Brian Doherty captures the extraordinary spirit of the festival — its whimsy, its danger, and its absurdity — as well as the outrageous genius and folly of its artists and players. Whether you are a Burning Man veteran or couldn’t imagine coping with the festival’s often brutal desert setting and mad behavior, this book is an invitation to explore the radical creativity and exhilaration of being a Black Rock citizen.


It’s tough to categorize Burning Man. Is it an excuse for thousands of anarchic, sexually uninhibited people to do drugs and destroy things? A massive, do-it-yourself arts festival for the punk avant-garde? Or is it the “spontaneous flowering” of a new, subversive culture?

Reason magazine editor Doherty explores these definitions and others in this gushing yet well-researched mix of journalism and memoir.

Burning Man began in the mid-1980s, when some friends burned a wooden effigy on a California beach. The event soon relocated to the Nevada desert, where, apparently, the civilized world’s rules no longer applied.

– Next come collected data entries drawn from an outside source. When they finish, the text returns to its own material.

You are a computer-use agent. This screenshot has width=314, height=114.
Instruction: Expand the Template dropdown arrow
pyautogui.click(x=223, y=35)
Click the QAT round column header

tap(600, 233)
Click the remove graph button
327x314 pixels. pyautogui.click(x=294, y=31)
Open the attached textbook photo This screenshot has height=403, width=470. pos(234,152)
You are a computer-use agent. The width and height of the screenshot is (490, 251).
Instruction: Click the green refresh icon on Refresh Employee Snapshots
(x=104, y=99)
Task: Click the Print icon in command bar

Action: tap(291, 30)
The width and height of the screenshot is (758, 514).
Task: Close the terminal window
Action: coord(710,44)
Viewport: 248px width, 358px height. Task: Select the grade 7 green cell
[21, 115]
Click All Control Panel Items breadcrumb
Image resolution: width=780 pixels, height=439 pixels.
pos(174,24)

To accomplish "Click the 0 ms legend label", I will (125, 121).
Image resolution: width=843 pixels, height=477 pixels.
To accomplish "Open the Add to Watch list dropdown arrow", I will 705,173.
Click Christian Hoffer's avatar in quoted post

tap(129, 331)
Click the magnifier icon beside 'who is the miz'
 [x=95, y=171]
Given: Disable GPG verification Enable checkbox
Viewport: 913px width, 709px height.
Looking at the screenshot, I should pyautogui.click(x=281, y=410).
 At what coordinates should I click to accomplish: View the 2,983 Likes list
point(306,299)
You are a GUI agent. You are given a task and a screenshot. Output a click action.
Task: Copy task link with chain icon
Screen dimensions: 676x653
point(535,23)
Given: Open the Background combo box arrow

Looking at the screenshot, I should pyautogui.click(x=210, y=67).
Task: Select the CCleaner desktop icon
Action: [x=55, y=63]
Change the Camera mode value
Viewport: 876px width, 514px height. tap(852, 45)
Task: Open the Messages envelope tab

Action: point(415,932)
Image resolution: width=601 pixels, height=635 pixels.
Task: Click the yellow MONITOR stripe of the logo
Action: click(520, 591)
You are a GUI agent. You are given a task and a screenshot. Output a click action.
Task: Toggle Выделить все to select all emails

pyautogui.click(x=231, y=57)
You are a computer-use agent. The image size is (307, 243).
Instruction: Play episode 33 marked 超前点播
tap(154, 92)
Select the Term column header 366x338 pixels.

People could play golf with burning toilet paper rolls or whip each other at the Temple of Atonement. One year, someone piled 10 tons of half-burned pianos on top of each other, creating a huge “metapercussion instrument.” Another year, a man calling himself “Dr. Megavolt” donned a metal suit and danced with electricity generated by a towering Tesla coil.

By 2003, more than 30,000 pilgrims were participating, and Burning Man had become a $6-million “culture business” that many saw as a sellout of its humble origins. Doherty is an enthusiastic devotee, and he adds his own memories to this account. This insider’s look at a cornerstone of American subculture is informative, though nearly as chaotic as Burning Man itself.